Après ce brusque discours, Raffalo sortit, et Léonardo, excessivement pensif, se leva en silence. Mathilde témoigna son étonnement de retrouver de la sorte un frère qu’elle dit le meilleur comme le plus brave des hommes. « Il a eu aussi beaucoup à souffrir dans sa vie, observa-t-elle, et ce parti qu’il aura pris, n’est sans doute que le résultat de son ressentiment contre l’espèce humaine. »

« Mais, Mathilde, ton frère est un brigand, s’écria Léonardo, en sortant de sa rêverie. — Le mot est un peu dur, mon ami ; je le regarde, moi, comme le défenseur de l’opprimé et un vengeur en besoin. Pourquoi n’accepterions-nous pas les offres qu’il nous fait ? Est-il un moyen plus sûr de nous cacher, que parmi ces hommes, qui, j’aime à le croire, observeront envers nous les lois de l’hospitalité avec plus de franchise que maints traîtres dans le monde ? D’ailleurs il ne nous reste plus d’autre ressource pour exister, et, je l’avoue, je tremble, cher Léonardo, sur notre avenir. » Mathilde continua ainsi à persuader un jeune homme, qu’elle avait déjà perdu pour la société, à achever sa carrière dans le crime ; et Léonardo entraîné par ses nouvelles séductions, réfléchit peu, combattit faiblement avec sa conscience, et se détermina à s’associer à des hommes dont il pouvait se servir en tems et lieux pour exécuter ses vengeances.
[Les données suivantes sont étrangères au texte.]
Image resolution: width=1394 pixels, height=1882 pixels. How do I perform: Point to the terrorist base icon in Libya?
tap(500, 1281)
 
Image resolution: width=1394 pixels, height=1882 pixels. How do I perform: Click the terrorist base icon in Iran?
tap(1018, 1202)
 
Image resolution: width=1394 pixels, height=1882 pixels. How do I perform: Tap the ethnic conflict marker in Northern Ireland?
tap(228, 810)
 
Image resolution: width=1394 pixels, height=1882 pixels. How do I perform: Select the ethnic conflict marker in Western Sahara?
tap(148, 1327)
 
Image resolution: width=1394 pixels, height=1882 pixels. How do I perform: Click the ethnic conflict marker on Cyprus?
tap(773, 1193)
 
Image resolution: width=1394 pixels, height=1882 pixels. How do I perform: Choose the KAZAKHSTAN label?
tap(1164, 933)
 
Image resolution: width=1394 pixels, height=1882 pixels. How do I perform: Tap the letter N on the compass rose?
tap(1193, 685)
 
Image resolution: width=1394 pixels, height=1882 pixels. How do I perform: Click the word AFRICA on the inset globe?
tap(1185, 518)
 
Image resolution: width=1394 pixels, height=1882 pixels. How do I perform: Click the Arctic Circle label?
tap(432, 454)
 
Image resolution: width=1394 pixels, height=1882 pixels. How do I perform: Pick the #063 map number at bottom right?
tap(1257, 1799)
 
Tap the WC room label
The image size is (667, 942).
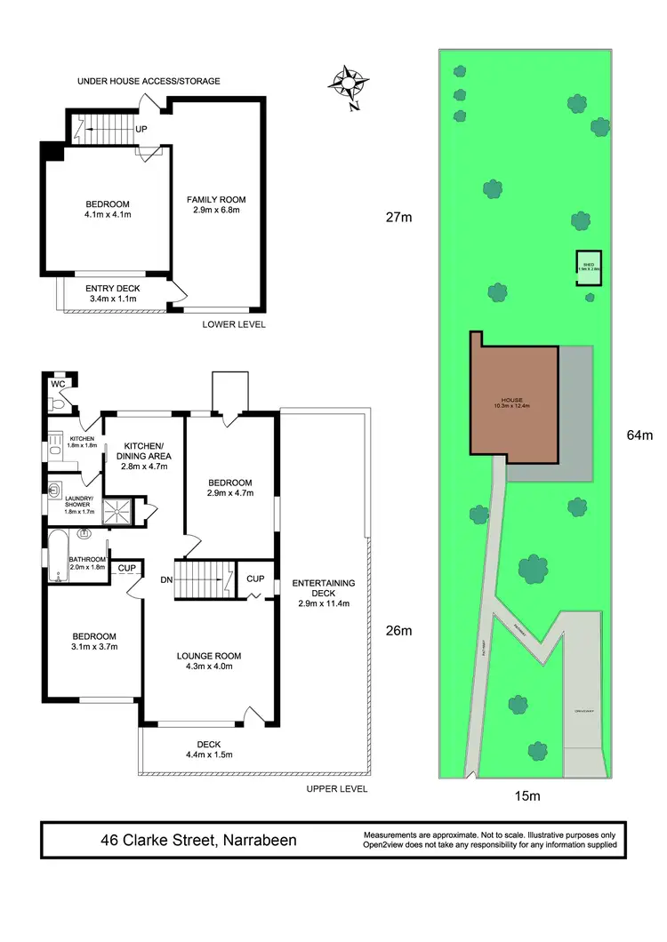click(x=58, y=384)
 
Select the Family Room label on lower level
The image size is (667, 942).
click(x=215, y=205)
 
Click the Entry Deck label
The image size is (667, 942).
click(x=113, y=294)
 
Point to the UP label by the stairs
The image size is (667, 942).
click(x=141, y=129)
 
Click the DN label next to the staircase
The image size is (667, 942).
click(x=165, y=579)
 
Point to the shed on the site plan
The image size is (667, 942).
click(x=588, y=267)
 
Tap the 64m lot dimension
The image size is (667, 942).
click(x=639, y=435)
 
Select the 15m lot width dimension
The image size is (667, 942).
click(x=527, y=796)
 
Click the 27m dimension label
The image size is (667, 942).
click(x=399, y=217)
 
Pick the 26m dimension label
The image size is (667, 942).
click(x=399, y=632)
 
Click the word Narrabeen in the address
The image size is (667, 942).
click(x=258, y=840)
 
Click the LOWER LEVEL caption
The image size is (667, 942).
click(x=234, y=324)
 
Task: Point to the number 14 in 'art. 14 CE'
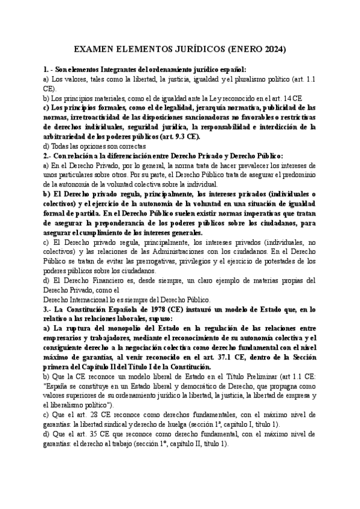click(287, 97)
On voit que Mathilde avait fait parfaitement la leçon à son frère ; elle parvint également à décider Léonardo, qui ne réfléchit pas autrement sur la singularité du billet que venait de lui laisser Raffalo, et consentit à le suivre dans le séjour odieux ou celui-ci voulait le conduire.

Strozzi revint dans deux heures, et, tout étant prêt, Léonardo s’autorisant du parti dans lequel il se laissait entraîner, par l’espoir de trouver en quelque lieu le séducteur de son infortunée mère, et de tâcher d’arracher celle-ci à une vie misérable, donna sa parole qu’il s’attacherait fidèlement à la fortune de ses amis, pourvu qu’on secondât son désir de vengeance par tous les moyens à employer.

Mathilde fit signe de l’œil à son frère de promettre, et celui-ci jura de prendre à cœur ses intérêts et sa vengeance comme les siens propres.

On déjeuna, et ce trio d’êtres corrompus quitta l’île pour aller dans un lieu connu de Raffalo, où ils trouvèrent le chef des Condotiéris. On sait que le brigand ayant été tué, Léonardo devint chef à son tour, et ce fut alors qu’il s’occupa uniquement à chercher à satisfaire sa vengeance. On vient de voir comment ce désir fut rempli au moment où il ne s’y attendait pas.